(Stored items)
------

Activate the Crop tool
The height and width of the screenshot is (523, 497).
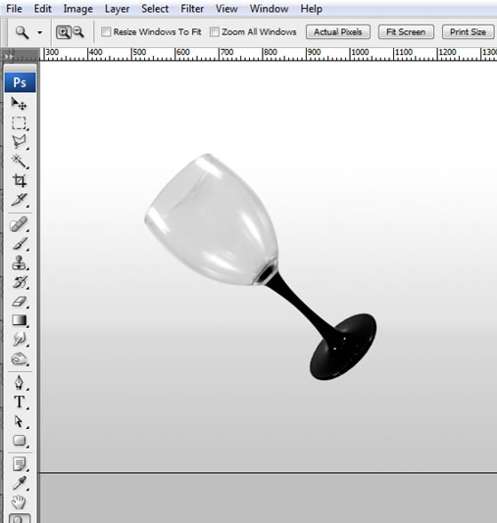point(19,181)
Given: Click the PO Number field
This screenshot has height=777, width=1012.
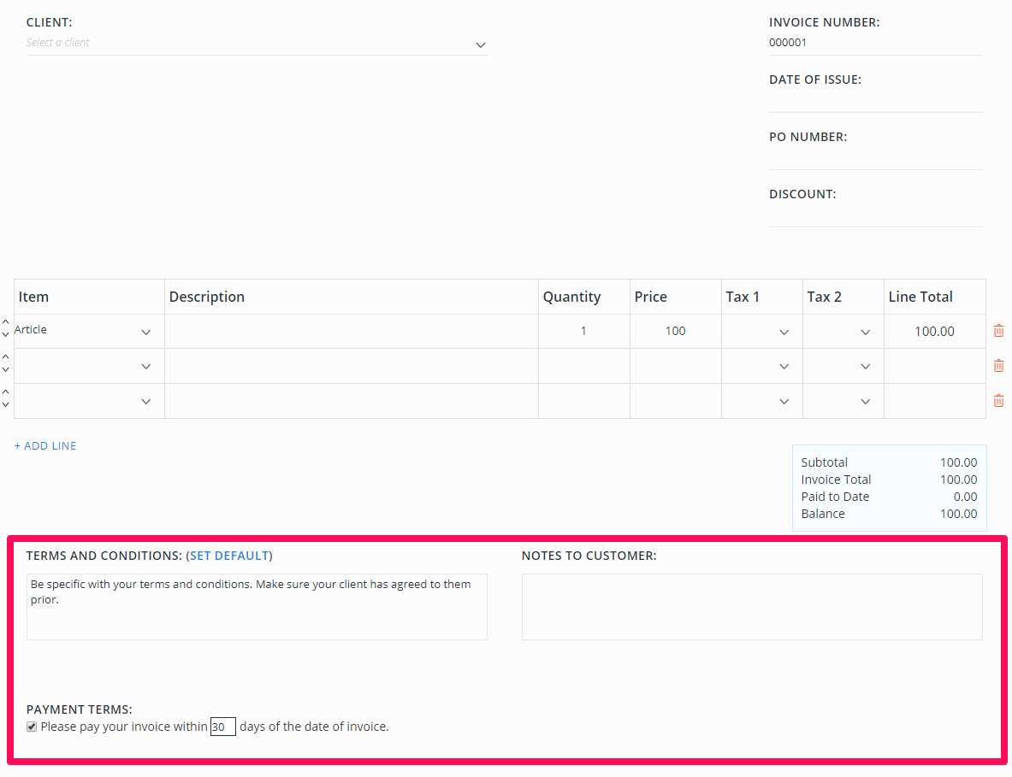Looking at the screenshot, I should [x=875, y=160].
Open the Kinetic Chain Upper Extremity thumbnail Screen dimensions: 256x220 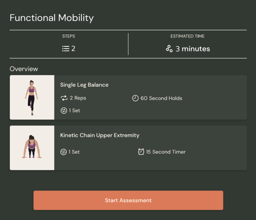pyautogui.click(x=32, y=148)
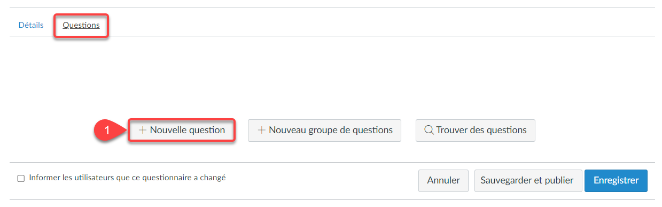Click the plus icon beside Nouvelle question
The height and width of the screenshot is (207, 662).
pos(143,130)
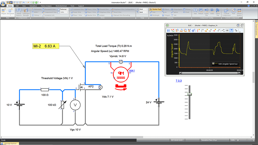Image resolution: width=258 pixels, height=145 pixels.
Task: Toggle the lock icon in plotter toolbar
Action: tap(236, 30)
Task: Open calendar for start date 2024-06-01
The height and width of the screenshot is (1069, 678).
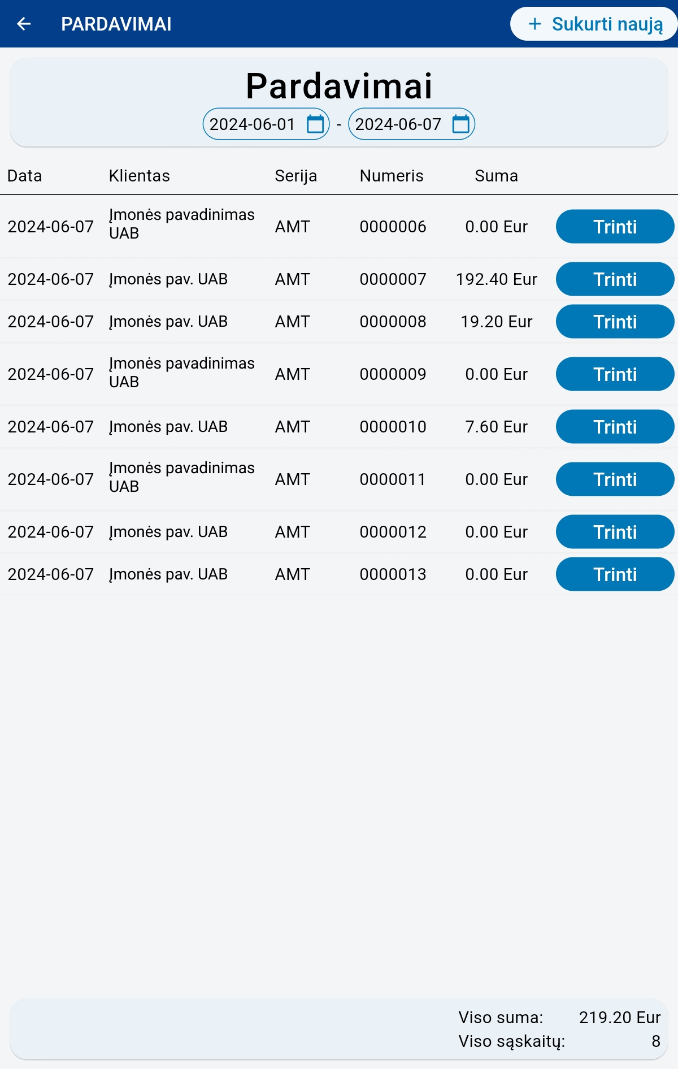Action: tap(315, 124)
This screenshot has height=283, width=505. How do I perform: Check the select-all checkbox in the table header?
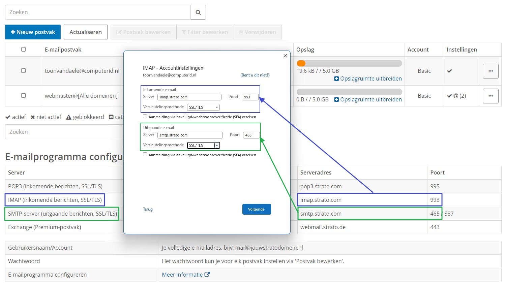[23, 49]
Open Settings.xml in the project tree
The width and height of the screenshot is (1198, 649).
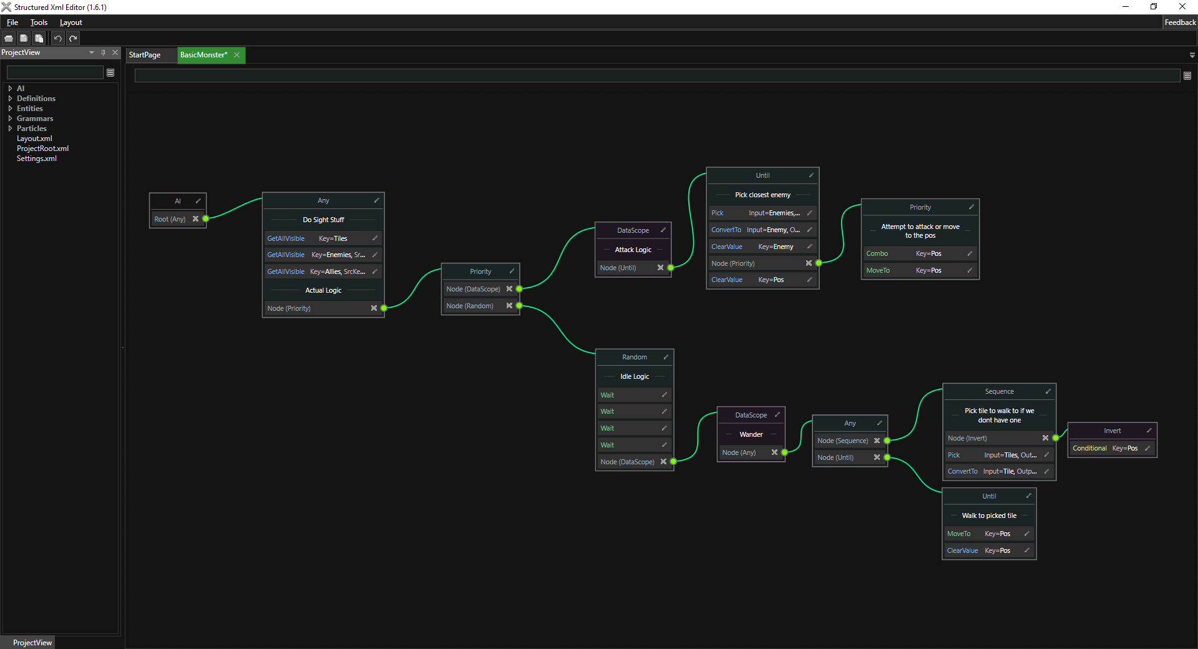point(36,159)
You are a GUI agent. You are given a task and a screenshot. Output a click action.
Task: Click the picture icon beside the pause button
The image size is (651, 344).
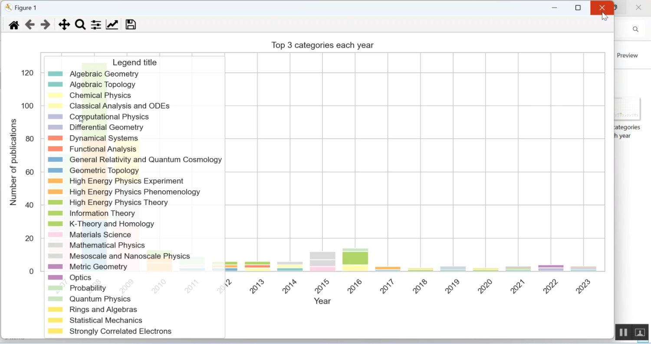tap(640, 332)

------

> **AIM OF THE EXERCISE**:
Extract, character for character, every line from the one that holds "You are a GUI" through the end of the entries above. Include both boundary lines and no pictures.

> **EXERCISE ANSWER**:
You are a GUI agent. You are given a task and a screenshot. Output a click action.
Task: Click the picture icon beside the pause button
The image size is (651, 344).
tap(640, 332)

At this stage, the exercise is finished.